KUBO/クボ 二本の弦の秘密(2016年製作の映画)
4.5
ストップモーションアニメ作品の『犬ヶ島』を見てその帰りにレンタルショップに行くと、これまた見たかった本作がレンタル開始されているじゃないですか。新作でしたが迷わず借りてしまいました。

先日のレビューでも触れましたが、私がストップモーションアニメにハマったきっかけになったスタジオライカ制作による作品です。
ライカの作品は一週間に3秒程度しか作れないほどの手間のかかる作業と、VFX演出による自然さ・リアルさが魅力だと思っています。だからこそ生み出せる独自の味がいいんですよね。

そしてウェスもそうでしたが、日本文化を取り入れてくれる所もまた粋ですよね。三味線とか折り紙なんてのはもちろん、街並み、服装、風習など、時代の誤差はあるでしょうが、そもそも日本人自体がそういうことを忘れつつあるのですから、「学ぶ」というよりは「味わう」スタンスで鑑賞するだけで良いと思います。

ただ、私がアニメーション映画に求めるものは、「子供に見せるのに適しているか」なんですよね。子どもはきっと作品のメッセージとか主題とか、そんな難しいことは考えずに見ると思うのですが、その作品を見たときにどう感じるか、ってすごく大事なことだと思っていて、楽しいとか面白いとか悲しいとか怖いとか切ないとか…。その作品を見たことによる心の動きが何か子どもたちの心に残っていくんだと思うのです。
本作において言えば怖いとか悲しいとか、そう感じる子が多いとは思うんですけど、大人よりもそういう繊細な感覚をどのように「味わう」かが最も大切なポイントだと思っています。

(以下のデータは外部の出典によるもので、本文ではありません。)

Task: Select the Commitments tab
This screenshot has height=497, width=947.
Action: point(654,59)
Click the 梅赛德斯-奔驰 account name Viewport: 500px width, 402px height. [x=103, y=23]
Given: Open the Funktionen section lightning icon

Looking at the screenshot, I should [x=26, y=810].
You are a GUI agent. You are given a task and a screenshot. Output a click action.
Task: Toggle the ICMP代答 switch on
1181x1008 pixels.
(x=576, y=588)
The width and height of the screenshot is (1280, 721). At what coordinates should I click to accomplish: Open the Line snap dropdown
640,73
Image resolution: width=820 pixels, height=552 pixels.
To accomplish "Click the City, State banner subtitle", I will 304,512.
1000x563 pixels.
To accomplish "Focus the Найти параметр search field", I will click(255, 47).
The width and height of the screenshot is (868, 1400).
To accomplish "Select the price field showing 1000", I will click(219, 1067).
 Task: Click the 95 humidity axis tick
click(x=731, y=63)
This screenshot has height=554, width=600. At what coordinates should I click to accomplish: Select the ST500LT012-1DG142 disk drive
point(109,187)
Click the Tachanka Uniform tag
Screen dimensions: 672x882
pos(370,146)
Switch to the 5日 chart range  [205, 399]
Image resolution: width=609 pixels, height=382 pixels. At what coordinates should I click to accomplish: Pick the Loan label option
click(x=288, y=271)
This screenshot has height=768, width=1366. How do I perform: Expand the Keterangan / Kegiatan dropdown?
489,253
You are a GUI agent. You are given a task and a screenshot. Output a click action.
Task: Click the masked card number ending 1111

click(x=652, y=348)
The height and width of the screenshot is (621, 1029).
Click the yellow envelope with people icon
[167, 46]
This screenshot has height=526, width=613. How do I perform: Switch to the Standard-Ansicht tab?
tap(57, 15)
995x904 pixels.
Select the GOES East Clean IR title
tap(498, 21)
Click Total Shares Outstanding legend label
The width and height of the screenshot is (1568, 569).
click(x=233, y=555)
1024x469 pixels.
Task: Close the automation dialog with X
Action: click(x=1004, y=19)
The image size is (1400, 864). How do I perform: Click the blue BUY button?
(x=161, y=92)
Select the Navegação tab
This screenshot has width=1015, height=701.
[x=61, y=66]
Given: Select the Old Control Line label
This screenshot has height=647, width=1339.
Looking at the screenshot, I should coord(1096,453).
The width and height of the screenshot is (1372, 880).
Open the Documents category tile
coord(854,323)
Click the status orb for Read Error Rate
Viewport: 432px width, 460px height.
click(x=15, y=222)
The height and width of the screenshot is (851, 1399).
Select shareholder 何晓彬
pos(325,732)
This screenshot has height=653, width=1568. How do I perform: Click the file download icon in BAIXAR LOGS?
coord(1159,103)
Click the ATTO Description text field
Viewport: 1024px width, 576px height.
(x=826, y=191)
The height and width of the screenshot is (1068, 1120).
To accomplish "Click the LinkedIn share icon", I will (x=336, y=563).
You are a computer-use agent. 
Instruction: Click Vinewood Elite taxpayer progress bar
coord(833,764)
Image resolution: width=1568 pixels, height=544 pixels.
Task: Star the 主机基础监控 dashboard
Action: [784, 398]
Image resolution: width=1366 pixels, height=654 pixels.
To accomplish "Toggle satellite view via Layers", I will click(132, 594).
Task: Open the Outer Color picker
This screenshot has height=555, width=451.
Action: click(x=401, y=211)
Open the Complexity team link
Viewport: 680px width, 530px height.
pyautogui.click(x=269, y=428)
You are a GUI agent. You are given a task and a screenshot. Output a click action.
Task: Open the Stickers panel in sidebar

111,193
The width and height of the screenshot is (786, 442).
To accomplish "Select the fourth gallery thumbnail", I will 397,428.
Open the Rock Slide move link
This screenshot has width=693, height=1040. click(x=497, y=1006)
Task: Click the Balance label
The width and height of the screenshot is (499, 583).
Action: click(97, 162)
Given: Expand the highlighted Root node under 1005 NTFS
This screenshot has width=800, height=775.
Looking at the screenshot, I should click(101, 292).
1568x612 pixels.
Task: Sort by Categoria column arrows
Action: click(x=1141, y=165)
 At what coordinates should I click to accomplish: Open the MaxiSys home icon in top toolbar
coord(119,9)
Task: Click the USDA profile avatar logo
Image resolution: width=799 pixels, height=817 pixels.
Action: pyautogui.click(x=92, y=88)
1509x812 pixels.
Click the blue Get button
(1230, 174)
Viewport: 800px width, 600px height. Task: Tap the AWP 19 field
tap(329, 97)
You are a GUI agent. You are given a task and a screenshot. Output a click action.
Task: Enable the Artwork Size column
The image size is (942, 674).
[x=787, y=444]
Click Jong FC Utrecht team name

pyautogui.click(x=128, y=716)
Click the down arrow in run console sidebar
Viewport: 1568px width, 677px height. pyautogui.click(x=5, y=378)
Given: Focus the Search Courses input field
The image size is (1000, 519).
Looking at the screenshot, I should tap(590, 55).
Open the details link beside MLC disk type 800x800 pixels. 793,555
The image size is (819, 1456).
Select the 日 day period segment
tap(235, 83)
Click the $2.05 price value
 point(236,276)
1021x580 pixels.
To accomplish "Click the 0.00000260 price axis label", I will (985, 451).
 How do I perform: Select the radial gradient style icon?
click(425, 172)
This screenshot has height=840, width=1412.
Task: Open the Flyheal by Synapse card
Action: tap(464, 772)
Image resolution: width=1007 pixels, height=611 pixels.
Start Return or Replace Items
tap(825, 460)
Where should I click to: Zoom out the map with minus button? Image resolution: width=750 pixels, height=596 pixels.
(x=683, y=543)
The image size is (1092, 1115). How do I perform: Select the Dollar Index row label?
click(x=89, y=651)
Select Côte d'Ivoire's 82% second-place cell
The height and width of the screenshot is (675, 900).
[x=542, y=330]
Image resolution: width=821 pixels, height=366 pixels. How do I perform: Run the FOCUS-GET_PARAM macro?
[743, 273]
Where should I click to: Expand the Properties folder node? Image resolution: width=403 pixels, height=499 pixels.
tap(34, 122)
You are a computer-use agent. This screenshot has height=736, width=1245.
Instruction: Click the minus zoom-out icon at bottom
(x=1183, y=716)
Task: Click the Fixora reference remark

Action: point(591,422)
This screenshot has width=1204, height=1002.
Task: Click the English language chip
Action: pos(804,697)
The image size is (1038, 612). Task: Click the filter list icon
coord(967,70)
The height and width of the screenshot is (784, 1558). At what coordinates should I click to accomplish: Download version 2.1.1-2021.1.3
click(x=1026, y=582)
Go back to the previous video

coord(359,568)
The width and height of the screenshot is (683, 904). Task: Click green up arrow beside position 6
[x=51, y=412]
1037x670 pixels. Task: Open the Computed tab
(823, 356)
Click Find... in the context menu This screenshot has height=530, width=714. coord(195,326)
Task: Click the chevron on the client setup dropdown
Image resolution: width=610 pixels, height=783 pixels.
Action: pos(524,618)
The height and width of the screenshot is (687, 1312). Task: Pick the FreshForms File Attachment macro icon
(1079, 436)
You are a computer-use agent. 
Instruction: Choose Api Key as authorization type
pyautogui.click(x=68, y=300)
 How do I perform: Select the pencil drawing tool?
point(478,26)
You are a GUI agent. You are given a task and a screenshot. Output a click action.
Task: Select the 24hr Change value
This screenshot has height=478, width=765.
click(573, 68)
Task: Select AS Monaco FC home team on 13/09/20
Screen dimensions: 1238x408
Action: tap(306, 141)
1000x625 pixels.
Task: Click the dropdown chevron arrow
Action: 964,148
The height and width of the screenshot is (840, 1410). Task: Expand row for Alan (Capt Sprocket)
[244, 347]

その上で、この作品が最後に起こす心の揺らぎが何よりも素晴らしいと思います。月の帝が記憶を失い、一切何も覚えていない状態になった時、罰を与えるのではなく、許しを与えたこと。その方法が、記憶を物語るという、まさに物語の持つ最高のメッセージそのものであること。
アニメーション然り、寓話然り、絵本やら小説やら、そういう物語の類い全てと関わることで、何かを学び、何かを感じていく。多くの物語によって人は形成されていく。多くの幸せな物語によって人の心は豊かになっていく。『リメンバー・ミー』ではないが、亡くなった人は語り継ぐことで行き続けることができる、なんてメッセージもあるにはあって、そういうメッセージはわからないまでも、例えば夏休みの教育テレビなんかでこの作品を放送して、「怖い悲しい」って思いながらも最後には「面白かった」と思ってもらえるだけでこの作品を見る価値はあるだろうと思います。